The gospel calls us to something far greater though. The good news of reconciliation with God and with one another is a call to obedience. Because of God’s free and sovereign grace in Christ, we are called to the path of discipleship. And that path is one of action.

Stick with love

By the time King delivered his SCLC address in the summer of 1967, the nation had changed. And not entirely for the better. The anger, hatred and violence that marked every corner of the country seemed to be encroaching and the very soul of the civil rights movement was at stake.

While many were disillusioned, frustrated and angry, King famously went back to the primacy of love.         

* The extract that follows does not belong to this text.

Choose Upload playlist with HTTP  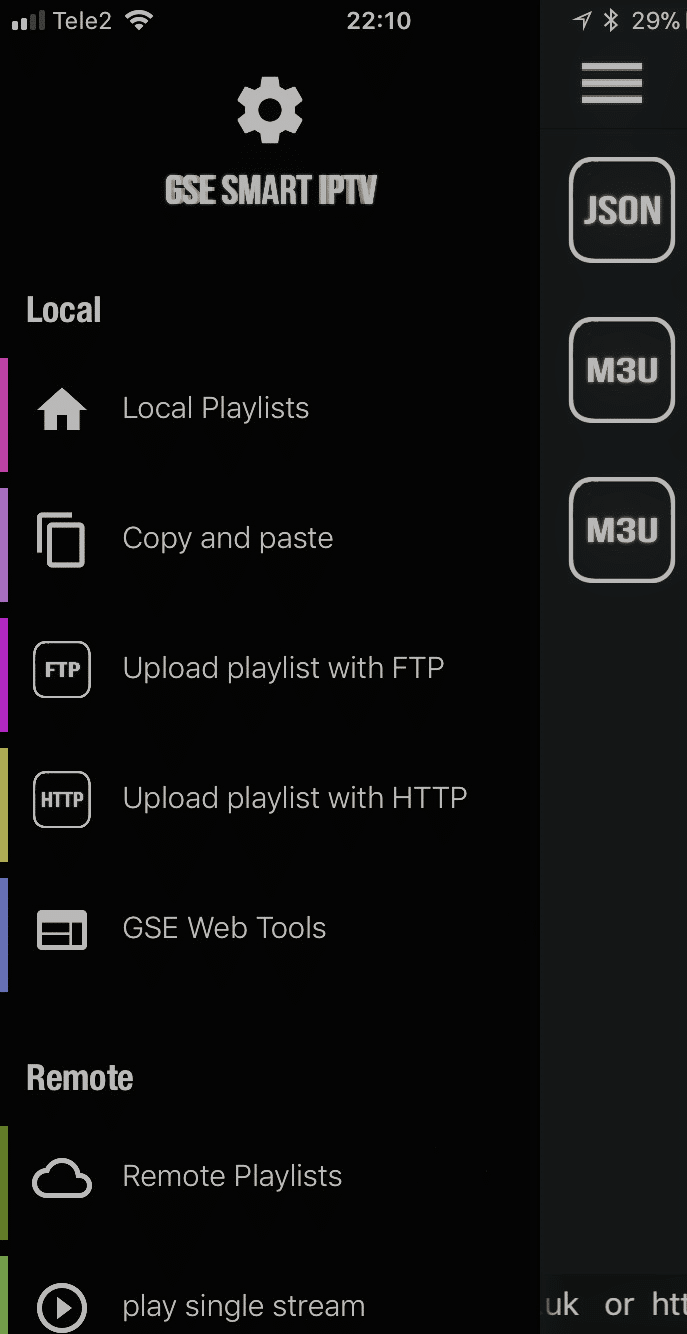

And I say to you, I have also decided to stick with love, for I know that love is ultimately the only answer to mankind's problems. And I'm going to talk about it everywhere I go. I know it isn't popular to talk about it in some circles today. And I'm not talking about emotional bosh when I talk about love; I'm talking about a strong, demanding love. For I have seen too much hate. I've seen too much hate on the faces of sheriffs in the South. I've seen hate on the faces of too many Klansmen and too many White Citizens Councilors in the South to want to hate, myself, because every time I see it, I know that it does something to their faces and their personalities, and I say to myself that hate is too great a burden to bear. I have decided to love. If you are seeking the highest good, I think you can find it through love.[2]

For many of us, the past year has not been one that had engendered optimism about the future of racial justice and reconciliation in this country, or in our churches. In recent months, I have spoken with many Christians of diverse racial and ethnic identities who have battled cynicism. In the wake of all we experienced in 2016, they have lost hope that American Christianity can be redeemed, that our witness for the gospel in this “present evil age” (Gal. 1:4) will ever testify to the reality of God’s commitment to justice and reconciliation. They are discouraged and skeptical that this might ever happen. And they are profoundly tired. And I think I understand, even if imperfectly, why they feel that way.

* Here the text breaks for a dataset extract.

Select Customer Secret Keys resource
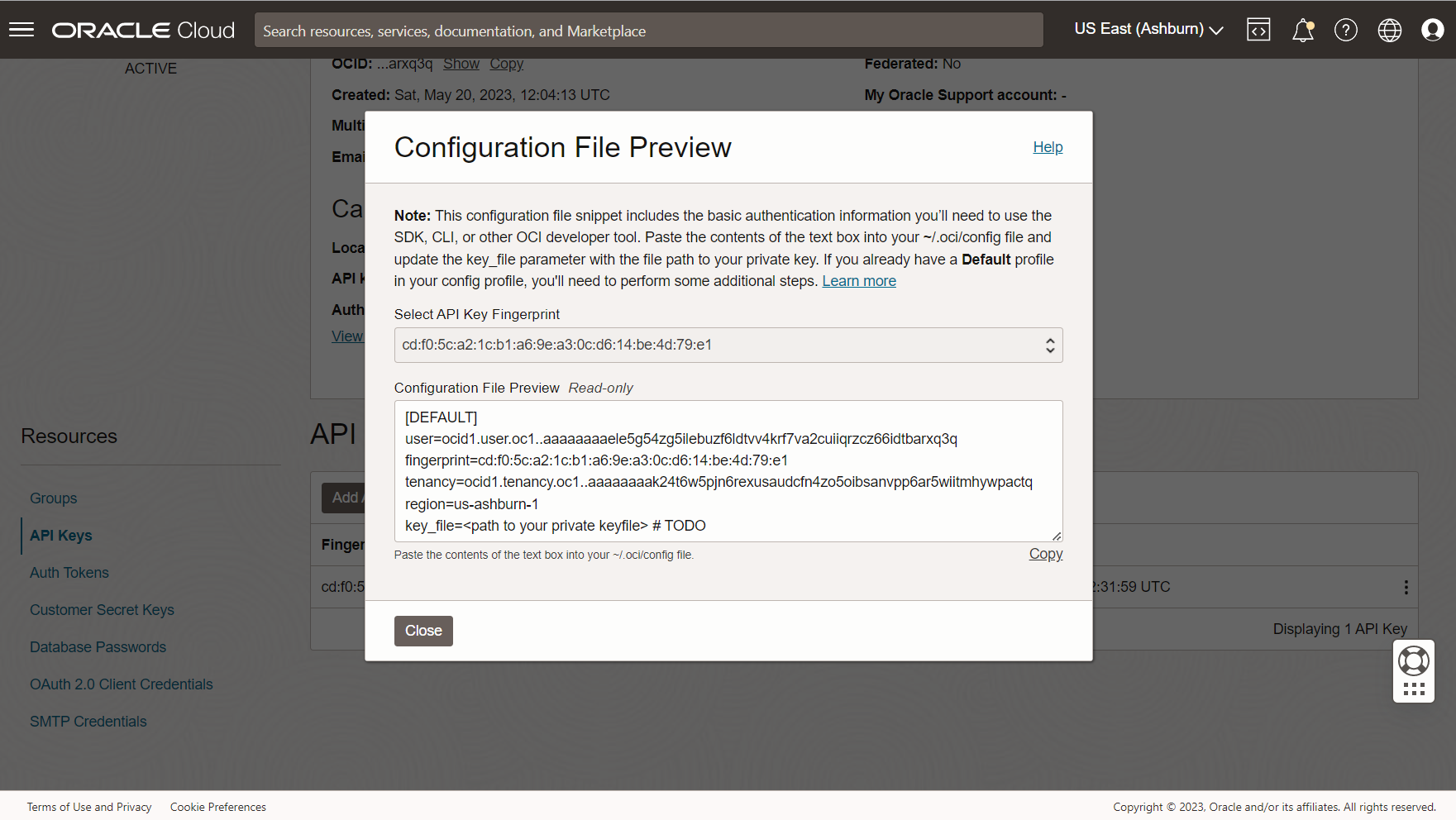 [102, 610]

So what will be needed in the days ahead? Simple optimism is bankrupt and unable to anchor us. But there is something deeper, something more enduring than optimism: hope. When optimism collapses under the weight of reality and pain, hope presses on. And there is love. When cynicism and fatigue press in, love is a ballast; love for God, love for neighbor.

In an age marked by incivility and polarization, what if the church led the way in love? When it comes to pursuing racial reconciliation, we may not always agree on the right step to take next. We will misunderstand one another and even offend one another. And quite often, our hearts will break as we walk the path of reconciliation.

Our churches, denominations and institutions are vulnerable to the pressures of anger, hatred and bitterness in a season like this. Self-righteousness is always lurking, telling us of our moral superiority and blinding us to the scandal of grace. And when all of this swirls together, it’s hard to smell much of the “aroma of Christ” (2 Cor. 2:15).

The Apostle Paul understood this. In the midst of horrific suffering and the constant attacks of his enemies (even many critics from within the church!), he held up the priority of love.

Love is patient and kind; love does not envy or boast; it is not arrogant or rude. It does not insist on its own way; it is not irritable or resentful; it does not rejoice at wrongdoing, but rejoices with the truth. Love bears all things, believes all things, hopes all things, endures all things. (1 Cor. 13:4-7).

That’s the path forward for our churches as we press on toward the vision of racial justice and reconciliation. This is the path of the risen Christ, who calls us to himself and to one another. And we will only walk the path if we “stick with love.”

Notes

  1. ^ “Letter from Birmingham City Jail” in A Testament of Hope: The Essential Writings and Speeches of Martin Luther King, ed. James M. Washington (New York: HarperCollins, 1986).
  2. ^ “Where Do We Go from Here?,” in A Testament of Hope: The Essential Writings and Speeches of Martin Luther King, ed. James M. Washington (New York: HarperCollins, 1986).